Y dejemos al margen (sólo al margen, porque en el centro de lo que uno escribe está siempre uno mismo); dejemos, digo, al margen lo que pudiera parecer, parece y es una protesta de mi «desechada» personalidad de traductora de La cartuj de Parma (Editora Alianza Editorial, que también tiene derecho a un poquito de publicidad gratuita, siquiera sea «a la contra»). Lo que voy a decir ahora rebasa ese cariz personalista: se refiere a la composición de los jurados de premios literarios patrocinados por el Ministerio de Cultura. Centro la cosa en el Fray Luis de León, que es el que me toca más de cerca (aunque ya nunca podré volver a pretenderlo) y que es, sin duda alguna, un premio de literatura («la traducción es un género literario», ha escrito Octavio Paz y he escrito yo, con otras palabras, en algunos de mis alegatos pro elevación de la calidad de las traducciones y de la dignidad de los traductores).

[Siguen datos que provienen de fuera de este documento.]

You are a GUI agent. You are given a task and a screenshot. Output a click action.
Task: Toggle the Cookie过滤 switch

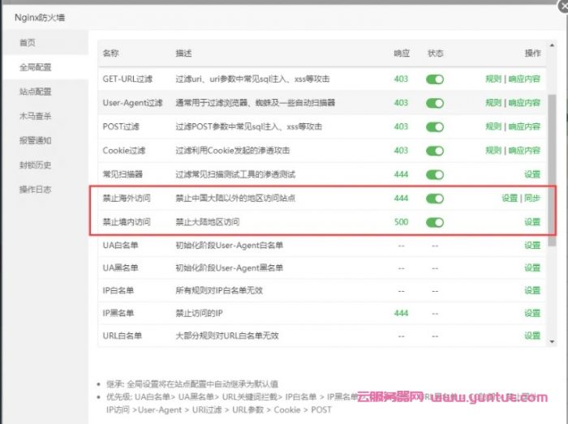[436, 151]
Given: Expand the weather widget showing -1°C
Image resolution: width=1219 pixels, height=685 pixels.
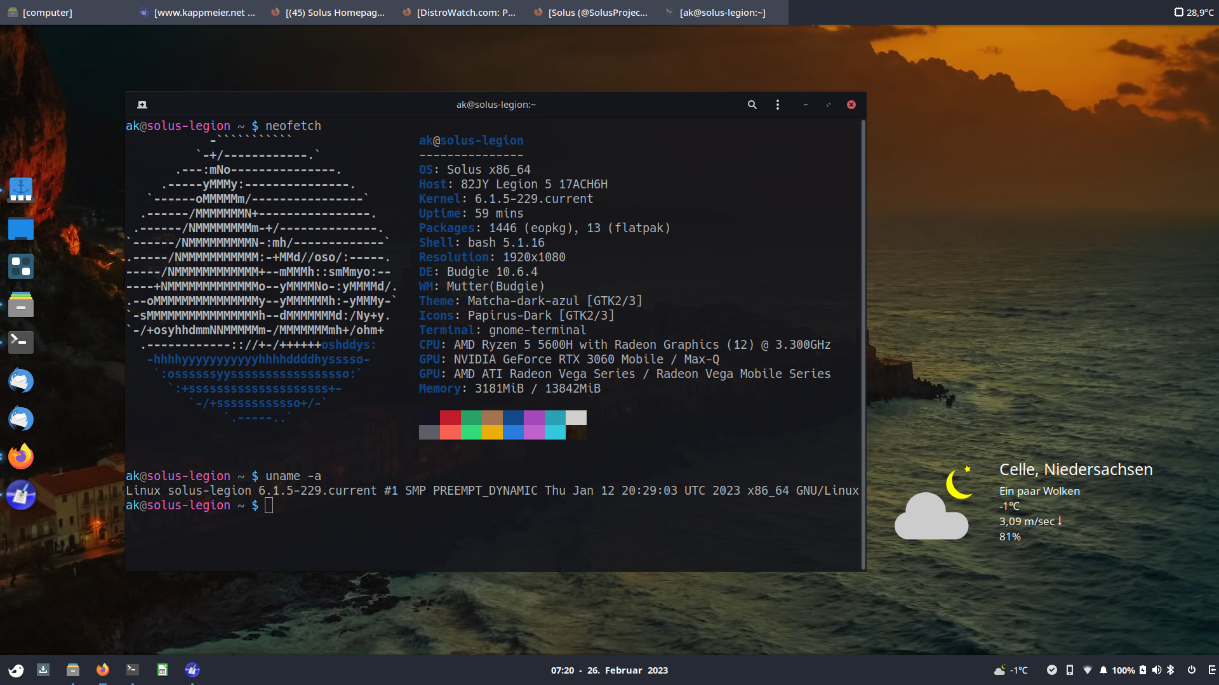Looking at the screenshot, I should (x=1009, y=670).
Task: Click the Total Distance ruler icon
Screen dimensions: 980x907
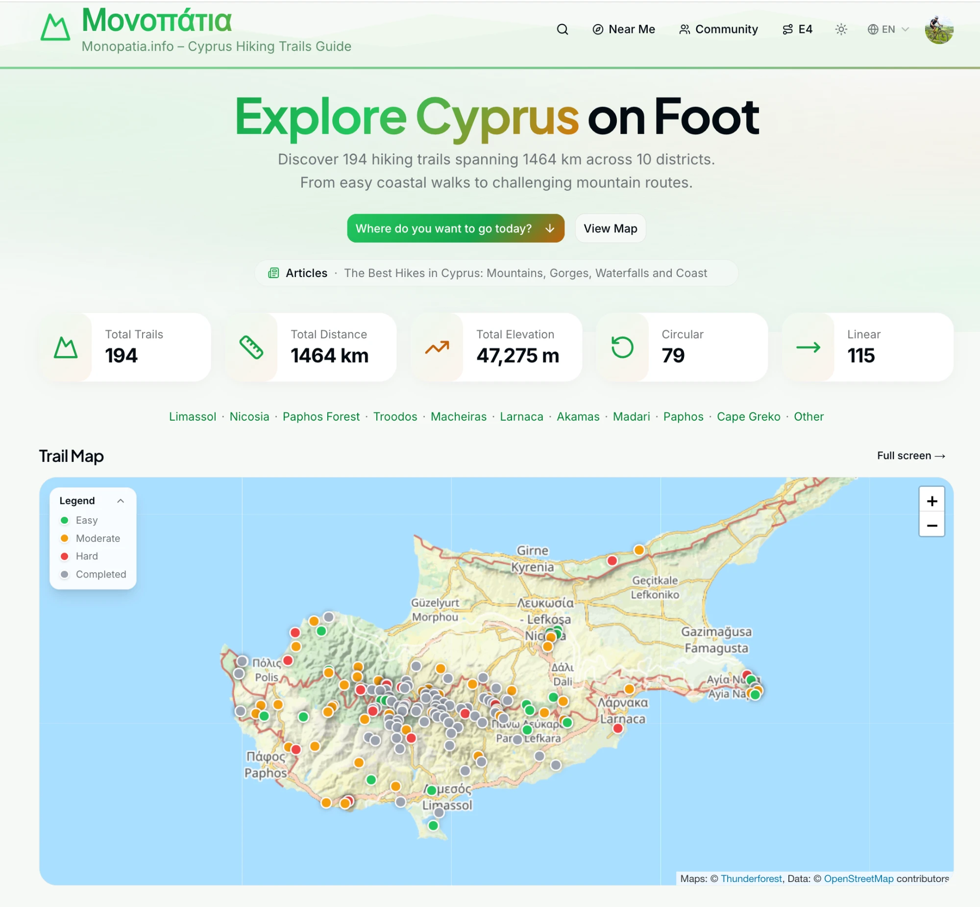Action: pyautogui.click(x=251, y=347)
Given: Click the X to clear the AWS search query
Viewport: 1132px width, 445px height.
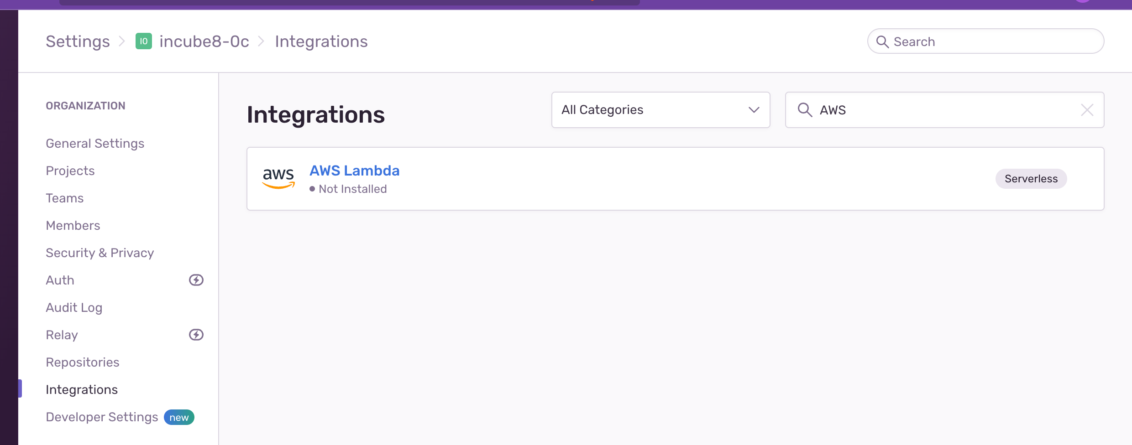Looking at the screenshot, I should tap(1088, 109).
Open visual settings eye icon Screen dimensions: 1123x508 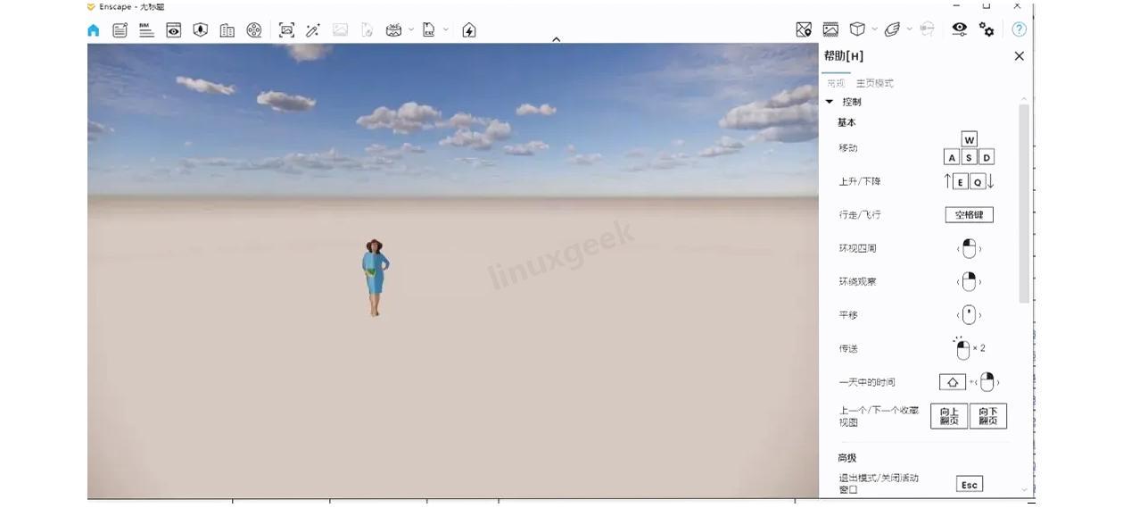click(959, 29)
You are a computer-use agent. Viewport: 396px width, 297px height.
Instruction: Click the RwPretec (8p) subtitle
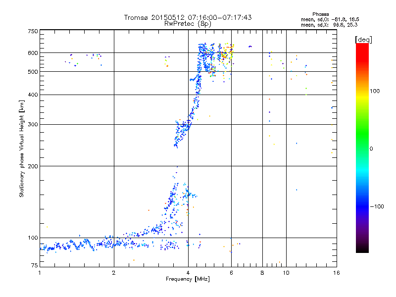188,23
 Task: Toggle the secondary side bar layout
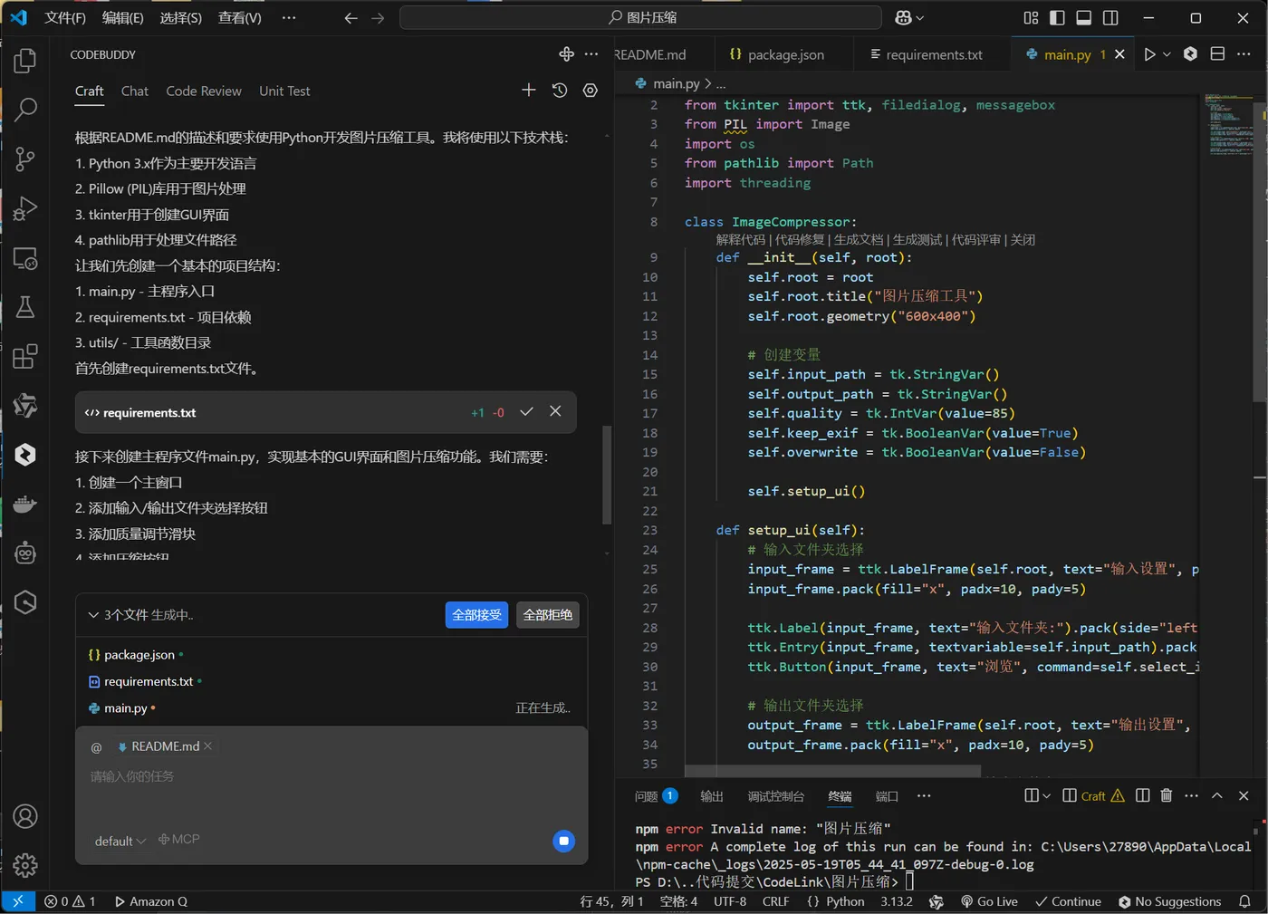(1111, 18)

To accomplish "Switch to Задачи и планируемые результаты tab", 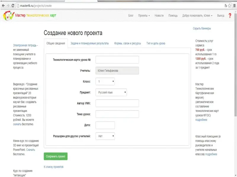I will (x=89, y=43).
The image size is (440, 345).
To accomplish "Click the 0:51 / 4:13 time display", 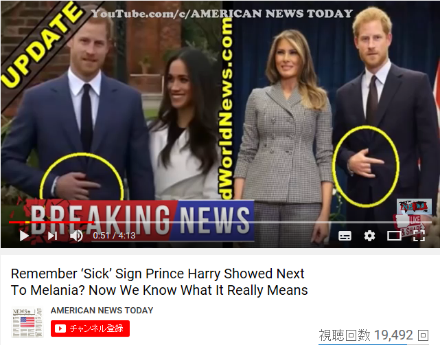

Recién fundada nuestra APETI (Asociación Profesional Española de Traductores e Intérpretes), por sugerencia de la Federación Internacional, a través del representante español en la Unesco y por gestión de Marcela de Juan, consiguió ésta que la Dirección General de Archivos y Bibliotecas nos cobijara en la Biblioteca Nacional y dotara un premio de traducción (al que, por cierto, di yo el nombre, por aquello de que el grandísimo poeta tradujo El cantar de los cantares).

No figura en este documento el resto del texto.